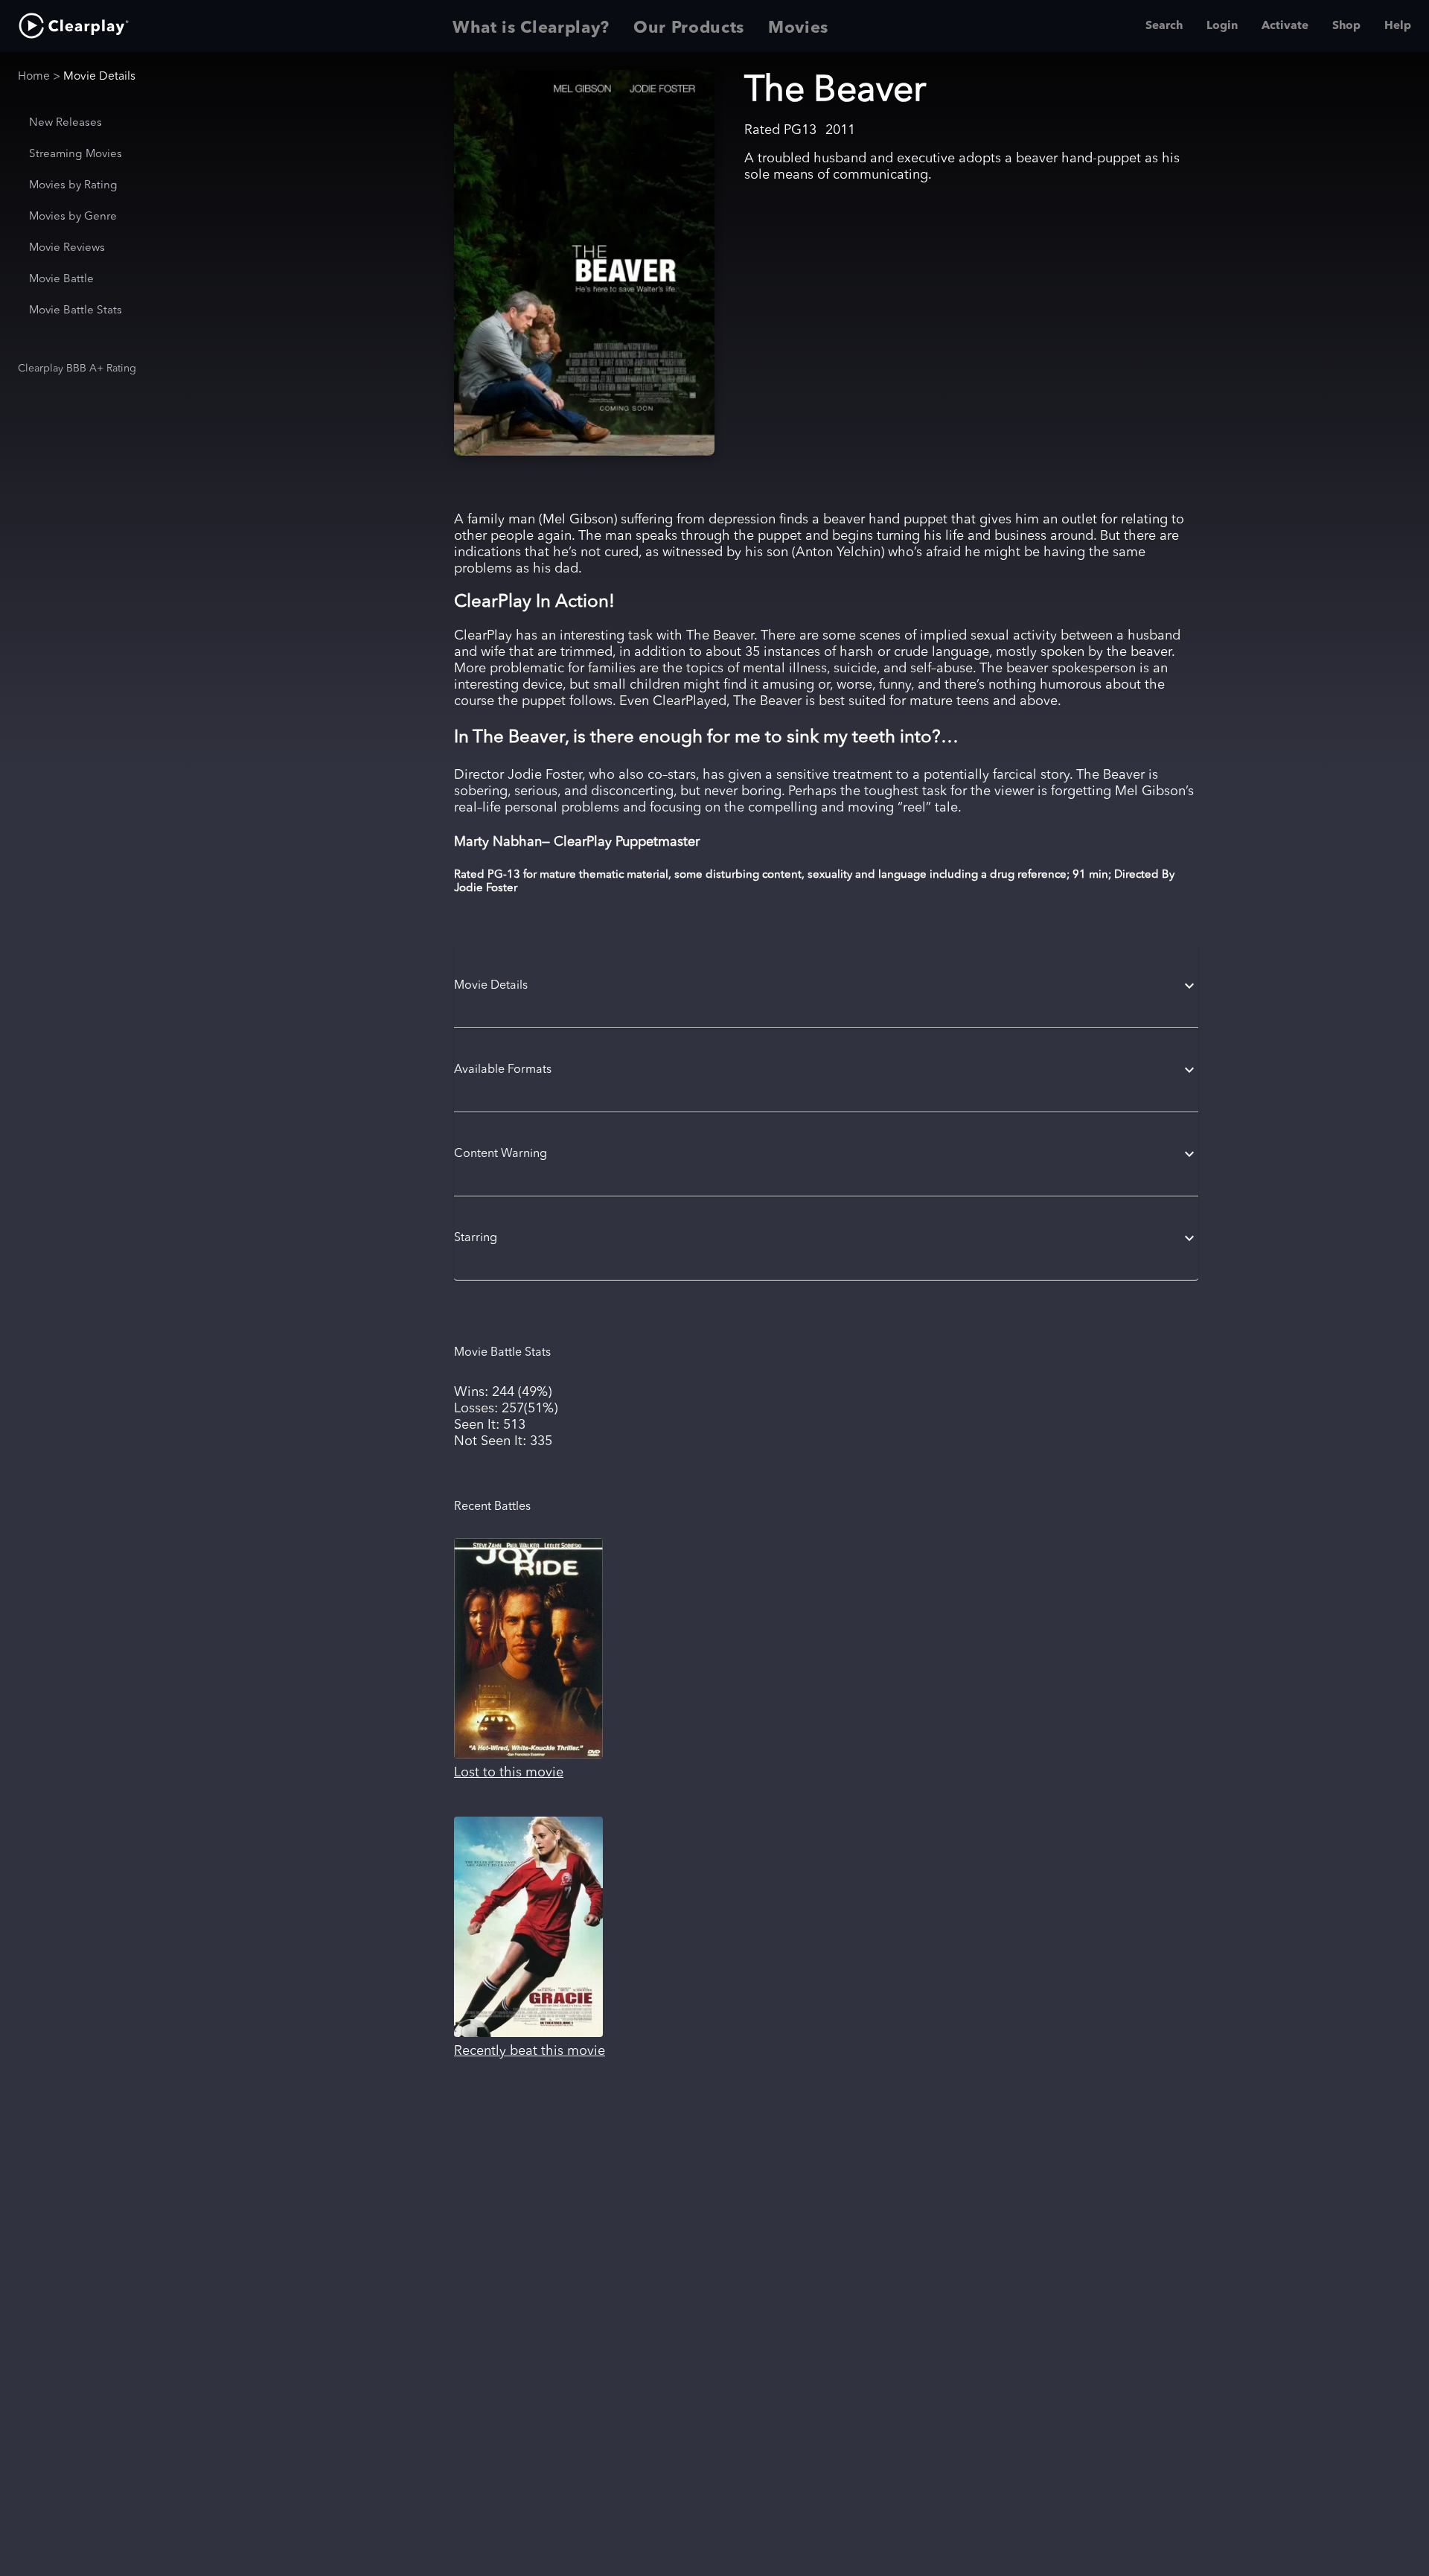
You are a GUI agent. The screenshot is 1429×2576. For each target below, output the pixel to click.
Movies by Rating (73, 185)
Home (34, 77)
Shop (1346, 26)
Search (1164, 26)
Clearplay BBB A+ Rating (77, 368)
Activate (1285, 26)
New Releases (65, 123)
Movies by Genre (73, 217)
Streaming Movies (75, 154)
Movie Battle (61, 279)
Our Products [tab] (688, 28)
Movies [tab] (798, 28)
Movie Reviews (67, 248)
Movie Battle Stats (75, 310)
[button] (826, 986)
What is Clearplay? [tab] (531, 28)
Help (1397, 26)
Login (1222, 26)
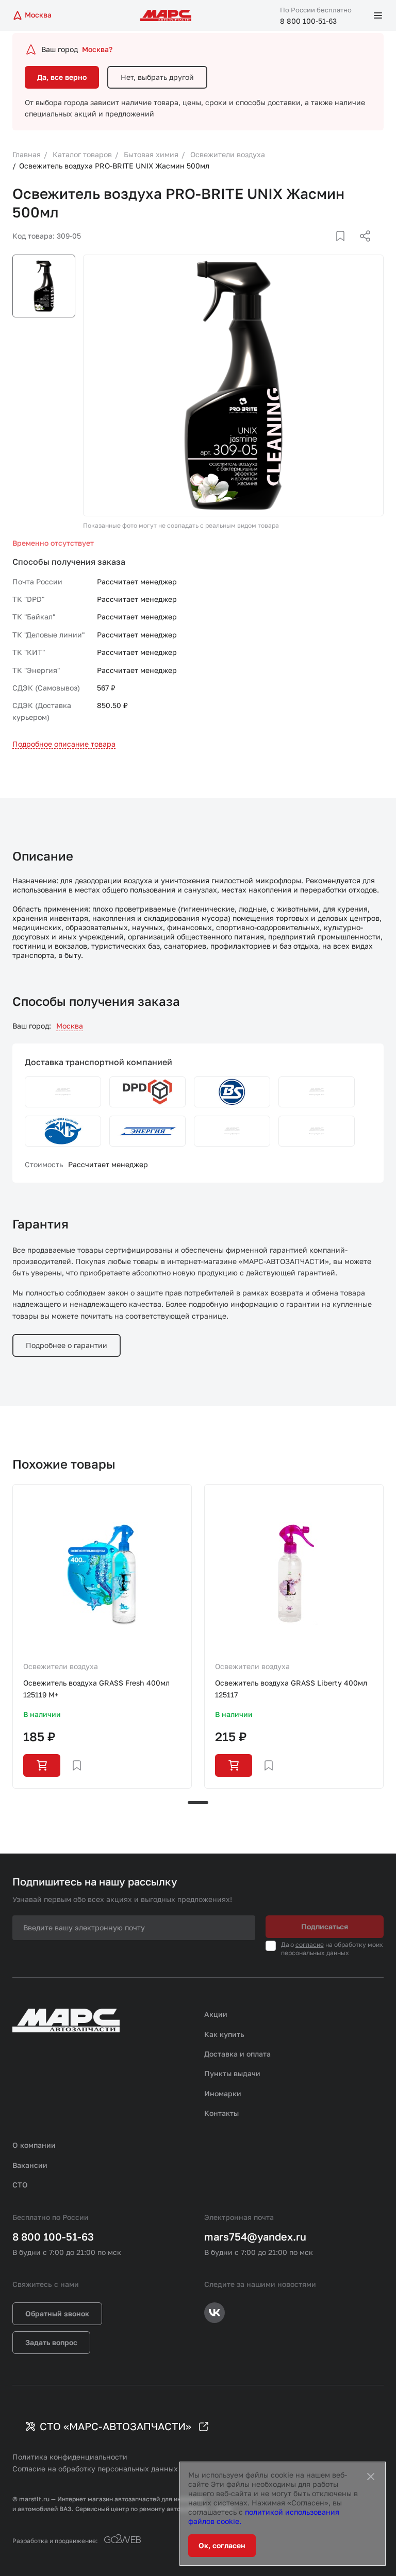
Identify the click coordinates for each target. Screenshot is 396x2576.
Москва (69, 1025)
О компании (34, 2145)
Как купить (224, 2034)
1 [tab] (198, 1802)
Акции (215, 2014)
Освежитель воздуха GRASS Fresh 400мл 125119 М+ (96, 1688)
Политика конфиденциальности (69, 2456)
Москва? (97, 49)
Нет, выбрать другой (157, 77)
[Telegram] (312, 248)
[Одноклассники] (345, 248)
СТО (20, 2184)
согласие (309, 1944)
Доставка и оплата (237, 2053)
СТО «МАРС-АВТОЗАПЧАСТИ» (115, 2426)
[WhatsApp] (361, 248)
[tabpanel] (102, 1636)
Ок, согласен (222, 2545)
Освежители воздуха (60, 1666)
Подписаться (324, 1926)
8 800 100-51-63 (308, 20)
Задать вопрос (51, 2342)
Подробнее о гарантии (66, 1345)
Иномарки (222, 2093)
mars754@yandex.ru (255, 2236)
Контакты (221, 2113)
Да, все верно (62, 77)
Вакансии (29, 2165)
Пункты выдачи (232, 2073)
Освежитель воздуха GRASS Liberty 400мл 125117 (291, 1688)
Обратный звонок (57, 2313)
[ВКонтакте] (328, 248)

——

Give back, exactly as written, the lines from the top of the material through the line with "Обратный звонок (57, 2313)", ends included and pictures left aside.

### [Output of the task]
You are a GUI agent. The screenshot is 1429×2576. For each target below, output the pixel to click.
Movies by Rating (73, 185)
Home (34, 77)
Shop (1346, 26)
Search (1164, 26)
Clearplay BBB A+ Rating (77, 368)
Activate (1285, 26)
New Releases (65, 123)
Movies by Genre (73, 217)
Streaming Movies (75, 154)
Movie Battle (61, 279)
Our Products [tab] (688, 28)
Movies [tab] (798, 28)
Movie Reviews (67, 248)
Movie Battle Stats (75, 310)
[button] (826, 986)
What is Clearplay? [tab] (531, 28)
Help (1397, 26)
Login (1222, 26)
Identify the click coordinates for each target. Screenshot is 396x2576.
Москва (69, 1025)
О компании (34, 2145)
Как купить (224, 2034)
1 [tab] (198, 1802)
Акции (215, 2014)
Освежитель воздуха GRASS Fresh 400мл 125119 М+ (96, 1688)
Политика конфиденциальности (69, 2456)
Москва? (97, 49)
Нет, выбрать другой (157, 77)
[Telegram] (312, 248)
[Одноклассники] (345, 248)
СТО (20, 2184)
согласие (309, 1944)
Доставка и оплата (237, 2053)
СТО «МАРС-АВТОЗАПЧАСТИ» (115, 2426)
[WhatsApp] (361, 248)
[tabpanel] (102, 1636)
Ок, согласен (222, 2545)
Освежители воздуха (60, 1666)
Подписаться (324, 1926)
8 800 100-51-63 (308, 20)
Задать вопрос (51, 2342)
Подробнее о гарантии (66, 1345)
Иномарки (222, 2093)
mars754@yandex.ru (255, 2236)
Контакты (221, 2113)
Да, все верно (62, 77)
Вакансии (29, 2165)
Пункты выдачи (232, 2073)
Освежитель воздуха GRASS Liberty 400мл 125117 (291, 1688)
Обратный звонок (57, 2313)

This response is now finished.